» **Task objective**
Using the records below, give again exactly the lines from the line that contains "The height and width of the screenshot is (389, 361)." through the line that contains "Choose DuckDuckGo from", both ends included, and only those.

[Pixel coordinate grounding data]
################

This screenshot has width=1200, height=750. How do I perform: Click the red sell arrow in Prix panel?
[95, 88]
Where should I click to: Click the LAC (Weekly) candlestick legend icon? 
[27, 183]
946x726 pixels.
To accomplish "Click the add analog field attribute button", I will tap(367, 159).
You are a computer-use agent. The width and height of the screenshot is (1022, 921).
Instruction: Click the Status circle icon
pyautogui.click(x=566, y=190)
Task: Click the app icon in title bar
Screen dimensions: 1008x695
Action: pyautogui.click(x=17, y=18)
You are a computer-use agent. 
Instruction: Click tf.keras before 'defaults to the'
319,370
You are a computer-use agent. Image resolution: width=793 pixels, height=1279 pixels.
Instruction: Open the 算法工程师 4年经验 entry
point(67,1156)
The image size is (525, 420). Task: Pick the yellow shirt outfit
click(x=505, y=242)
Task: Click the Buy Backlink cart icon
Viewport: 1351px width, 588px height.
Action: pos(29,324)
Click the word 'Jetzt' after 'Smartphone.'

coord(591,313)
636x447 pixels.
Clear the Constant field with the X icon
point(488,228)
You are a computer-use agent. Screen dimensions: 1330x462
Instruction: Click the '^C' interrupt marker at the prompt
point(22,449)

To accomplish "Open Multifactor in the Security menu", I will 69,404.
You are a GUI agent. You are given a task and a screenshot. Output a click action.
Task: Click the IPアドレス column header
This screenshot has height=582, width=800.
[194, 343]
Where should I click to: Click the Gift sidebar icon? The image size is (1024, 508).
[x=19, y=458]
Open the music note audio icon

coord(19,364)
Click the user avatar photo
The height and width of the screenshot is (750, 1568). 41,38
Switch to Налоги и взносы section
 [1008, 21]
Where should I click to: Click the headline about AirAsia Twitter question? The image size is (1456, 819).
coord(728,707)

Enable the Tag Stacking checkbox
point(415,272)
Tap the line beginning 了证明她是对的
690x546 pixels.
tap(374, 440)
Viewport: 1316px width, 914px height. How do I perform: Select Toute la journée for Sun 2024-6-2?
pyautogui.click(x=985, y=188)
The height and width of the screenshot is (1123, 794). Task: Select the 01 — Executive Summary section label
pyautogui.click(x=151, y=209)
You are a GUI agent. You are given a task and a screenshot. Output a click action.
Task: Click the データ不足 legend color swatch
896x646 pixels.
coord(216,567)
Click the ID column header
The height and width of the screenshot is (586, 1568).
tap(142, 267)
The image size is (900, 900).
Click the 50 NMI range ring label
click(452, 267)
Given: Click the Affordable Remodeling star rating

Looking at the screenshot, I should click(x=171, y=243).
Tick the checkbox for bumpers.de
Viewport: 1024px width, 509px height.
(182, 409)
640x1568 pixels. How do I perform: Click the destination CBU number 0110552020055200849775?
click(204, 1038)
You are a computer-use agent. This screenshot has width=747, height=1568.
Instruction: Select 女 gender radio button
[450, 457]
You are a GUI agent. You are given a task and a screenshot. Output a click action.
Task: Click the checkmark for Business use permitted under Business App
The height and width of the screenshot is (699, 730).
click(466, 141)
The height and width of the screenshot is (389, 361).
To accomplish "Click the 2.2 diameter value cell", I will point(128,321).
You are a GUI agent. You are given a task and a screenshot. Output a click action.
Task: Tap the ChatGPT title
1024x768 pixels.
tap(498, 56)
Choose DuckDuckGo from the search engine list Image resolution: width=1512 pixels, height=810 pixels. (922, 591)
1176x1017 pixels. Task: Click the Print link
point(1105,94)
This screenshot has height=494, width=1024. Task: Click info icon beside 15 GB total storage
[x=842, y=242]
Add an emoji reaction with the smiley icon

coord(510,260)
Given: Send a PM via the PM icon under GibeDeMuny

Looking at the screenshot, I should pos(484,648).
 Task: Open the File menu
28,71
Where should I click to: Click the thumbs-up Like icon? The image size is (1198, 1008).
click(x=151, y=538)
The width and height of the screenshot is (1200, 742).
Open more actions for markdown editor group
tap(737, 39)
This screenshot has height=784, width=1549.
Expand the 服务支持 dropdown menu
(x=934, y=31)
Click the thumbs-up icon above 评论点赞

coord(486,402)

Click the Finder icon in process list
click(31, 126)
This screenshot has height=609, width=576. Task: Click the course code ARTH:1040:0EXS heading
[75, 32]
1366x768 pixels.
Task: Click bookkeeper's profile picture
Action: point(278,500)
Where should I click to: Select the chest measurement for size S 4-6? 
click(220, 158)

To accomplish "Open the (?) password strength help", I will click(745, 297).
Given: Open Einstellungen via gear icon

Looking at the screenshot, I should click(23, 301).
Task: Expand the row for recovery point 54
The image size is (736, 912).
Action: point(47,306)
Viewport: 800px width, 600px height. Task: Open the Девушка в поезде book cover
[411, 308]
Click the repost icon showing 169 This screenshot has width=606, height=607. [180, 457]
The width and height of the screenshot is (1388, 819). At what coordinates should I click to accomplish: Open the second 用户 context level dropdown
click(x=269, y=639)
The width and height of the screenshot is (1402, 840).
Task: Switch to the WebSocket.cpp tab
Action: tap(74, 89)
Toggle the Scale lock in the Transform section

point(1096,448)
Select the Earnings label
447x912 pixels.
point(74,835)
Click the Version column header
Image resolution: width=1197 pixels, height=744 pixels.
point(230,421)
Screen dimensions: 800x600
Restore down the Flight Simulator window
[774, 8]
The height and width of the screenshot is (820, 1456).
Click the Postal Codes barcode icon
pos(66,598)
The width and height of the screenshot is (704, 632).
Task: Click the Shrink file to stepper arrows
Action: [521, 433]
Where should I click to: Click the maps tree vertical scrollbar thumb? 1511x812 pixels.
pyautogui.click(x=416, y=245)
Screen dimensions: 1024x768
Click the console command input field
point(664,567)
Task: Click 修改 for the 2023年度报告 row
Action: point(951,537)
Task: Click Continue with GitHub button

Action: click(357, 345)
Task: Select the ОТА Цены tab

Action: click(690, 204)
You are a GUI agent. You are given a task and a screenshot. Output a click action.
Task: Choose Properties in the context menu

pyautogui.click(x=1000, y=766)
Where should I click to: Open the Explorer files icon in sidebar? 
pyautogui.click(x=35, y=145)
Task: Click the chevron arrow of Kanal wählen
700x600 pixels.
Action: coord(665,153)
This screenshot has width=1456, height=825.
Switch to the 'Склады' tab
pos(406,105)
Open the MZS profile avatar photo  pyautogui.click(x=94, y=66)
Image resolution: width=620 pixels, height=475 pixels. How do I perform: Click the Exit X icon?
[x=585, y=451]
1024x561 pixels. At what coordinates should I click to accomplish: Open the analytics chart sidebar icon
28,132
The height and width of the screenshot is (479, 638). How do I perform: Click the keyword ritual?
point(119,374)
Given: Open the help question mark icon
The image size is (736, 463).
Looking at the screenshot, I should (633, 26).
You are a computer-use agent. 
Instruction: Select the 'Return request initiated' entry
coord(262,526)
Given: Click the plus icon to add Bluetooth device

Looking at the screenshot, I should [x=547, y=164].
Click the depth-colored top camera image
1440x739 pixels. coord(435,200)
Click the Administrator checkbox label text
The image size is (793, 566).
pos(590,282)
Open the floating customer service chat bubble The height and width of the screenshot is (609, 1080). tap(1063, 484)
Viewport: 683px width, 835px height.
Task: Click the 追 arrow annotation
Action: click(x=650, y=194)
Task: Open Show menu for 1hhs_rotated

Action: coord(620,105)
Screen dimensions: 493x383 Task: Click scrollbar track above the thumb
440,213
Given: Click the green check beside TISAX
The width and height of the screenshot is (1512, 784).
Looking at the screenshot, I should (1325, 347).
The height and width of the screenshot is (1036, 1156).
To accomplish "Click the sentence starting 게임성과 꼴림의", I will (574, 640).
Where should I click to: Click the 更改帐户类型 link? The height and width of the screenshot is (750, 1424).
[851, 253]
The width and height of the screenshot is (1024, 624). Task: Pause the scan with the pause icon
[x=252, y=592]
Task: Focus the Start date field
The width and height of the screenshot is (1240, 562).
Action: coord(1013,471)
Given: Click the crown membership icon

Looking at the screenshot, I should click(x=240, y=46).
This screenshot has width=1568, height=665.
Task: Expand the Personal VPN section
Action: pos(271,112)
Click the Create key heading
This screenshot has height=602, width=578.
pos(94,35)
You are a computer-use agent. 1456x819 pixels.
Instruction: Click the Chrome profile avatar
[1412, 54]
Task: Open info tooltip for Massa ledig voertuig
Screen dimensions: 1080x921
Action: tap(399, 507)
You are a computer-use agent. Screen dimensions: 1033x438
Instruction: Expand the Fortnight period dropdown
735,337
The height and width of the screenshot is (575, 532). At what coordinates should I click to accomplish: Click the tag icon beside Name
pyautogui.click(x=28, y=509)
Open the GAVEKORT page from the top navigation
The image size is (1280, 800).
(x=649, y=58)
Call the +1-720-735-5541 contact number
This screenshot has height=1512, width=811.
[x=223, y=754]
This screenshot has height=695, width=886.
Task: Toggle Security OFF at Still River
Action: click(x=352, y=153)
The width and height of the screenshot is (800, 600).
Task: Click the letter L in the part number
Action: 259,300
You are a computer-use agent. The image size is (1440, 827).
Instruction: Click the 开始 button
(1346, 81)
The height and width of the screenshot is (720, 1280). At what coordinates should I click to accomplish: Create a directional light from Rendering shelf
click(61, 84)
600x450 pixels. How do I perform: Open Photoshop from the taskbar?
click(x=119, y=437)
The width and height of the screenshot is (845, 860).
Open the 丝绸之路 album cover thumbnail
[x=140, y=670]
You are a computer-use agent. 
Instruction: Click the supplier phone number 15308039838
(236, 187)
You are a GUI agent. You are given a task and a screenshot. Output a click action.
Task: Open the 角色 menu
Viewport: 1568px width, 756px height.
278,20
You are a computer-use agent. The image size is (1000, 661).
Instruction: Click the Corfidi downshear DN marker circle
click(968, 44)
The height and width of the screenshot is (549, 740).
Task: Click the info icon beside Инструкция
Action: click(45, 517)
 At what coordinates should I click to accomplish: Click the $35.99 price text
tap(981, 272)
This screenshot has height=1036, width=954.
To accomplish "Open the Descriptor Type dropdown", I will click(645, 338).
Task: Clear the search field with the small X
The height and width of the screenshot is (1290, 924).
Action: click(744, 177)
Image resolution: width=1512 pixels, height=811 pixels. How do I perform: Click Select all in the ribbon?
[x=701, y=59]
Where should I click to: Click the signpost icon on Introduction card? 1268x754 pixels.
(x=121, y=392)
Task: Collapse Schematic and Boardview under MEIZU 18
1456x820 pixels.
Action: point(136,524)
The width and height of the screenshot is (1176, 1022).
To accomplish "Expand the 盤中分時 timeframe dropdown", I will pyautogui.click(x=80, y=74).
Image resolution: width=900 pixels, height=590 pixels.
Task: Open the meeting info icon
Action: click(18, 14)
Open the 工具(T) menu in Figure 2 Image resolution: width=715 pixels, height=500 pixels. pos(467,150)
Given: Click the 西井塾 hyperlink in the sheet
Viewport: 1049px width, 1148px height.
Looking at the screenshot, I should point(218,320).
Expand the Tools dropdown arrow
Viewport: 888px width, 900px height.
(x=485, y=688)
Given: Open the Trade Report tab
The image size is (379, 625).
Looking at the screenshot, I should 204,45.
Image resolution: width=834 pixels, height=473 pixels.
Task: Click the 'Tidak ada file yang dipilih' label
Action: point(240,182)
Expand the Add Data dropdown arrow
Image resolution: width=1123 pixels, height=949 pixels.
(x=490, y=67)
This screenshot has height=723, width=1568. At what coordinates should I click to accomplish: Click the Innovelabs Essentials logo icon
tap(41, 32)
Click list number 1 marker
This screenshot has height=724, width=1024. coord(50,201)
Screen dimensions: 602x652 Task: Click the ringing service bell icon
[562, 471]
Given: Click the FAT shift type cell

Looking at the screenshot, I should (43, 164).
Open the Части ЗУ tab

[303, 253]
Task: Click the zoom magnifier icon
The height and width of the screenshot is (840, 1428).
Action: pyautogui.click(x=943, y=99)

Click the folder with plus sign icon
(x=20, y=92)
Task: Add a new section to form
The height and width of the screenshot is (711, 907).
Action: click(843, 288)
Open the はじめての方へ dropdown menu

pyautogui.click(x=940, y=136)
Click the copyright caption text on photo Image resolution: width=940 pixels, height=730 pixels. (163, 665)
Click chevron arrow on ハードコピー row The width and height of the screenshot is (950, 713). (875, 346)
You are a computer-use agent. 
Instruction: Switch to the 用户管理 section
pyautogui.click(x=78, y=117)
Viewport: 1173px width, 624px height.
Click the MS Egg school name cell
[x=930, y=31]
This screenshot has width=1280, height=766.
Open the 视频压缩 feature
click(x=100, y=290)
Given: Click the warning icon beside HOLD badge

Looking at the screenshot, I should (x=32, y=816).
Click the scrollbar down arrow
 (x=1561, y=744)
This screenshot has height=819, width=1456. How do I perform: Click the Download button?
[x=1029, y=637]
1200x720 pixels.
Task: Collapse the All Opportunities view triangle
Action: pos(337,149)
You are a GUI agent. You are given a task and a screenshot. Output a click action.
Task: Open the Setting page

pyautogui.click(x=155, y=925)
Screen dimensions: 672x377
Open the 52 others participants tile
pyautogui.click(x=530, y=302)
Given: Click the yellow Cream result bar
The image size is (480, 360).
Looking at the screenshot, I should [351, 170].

################

» **Solution below**
The height and width of the screenshot is (389, 361).
To accomplish "Click the 2.2 diameter value cell", I will point(128,321).
You are a GUI agent. You are given a task and a screenshot. Output a click action.
Task: Tap the ChatGPT title
1024x768 pixels.
tap(498, 56)
Choose DuckDuckGo from the search engine list Image resolution: width=1512 pixels, height=810 pixels. (922, 591)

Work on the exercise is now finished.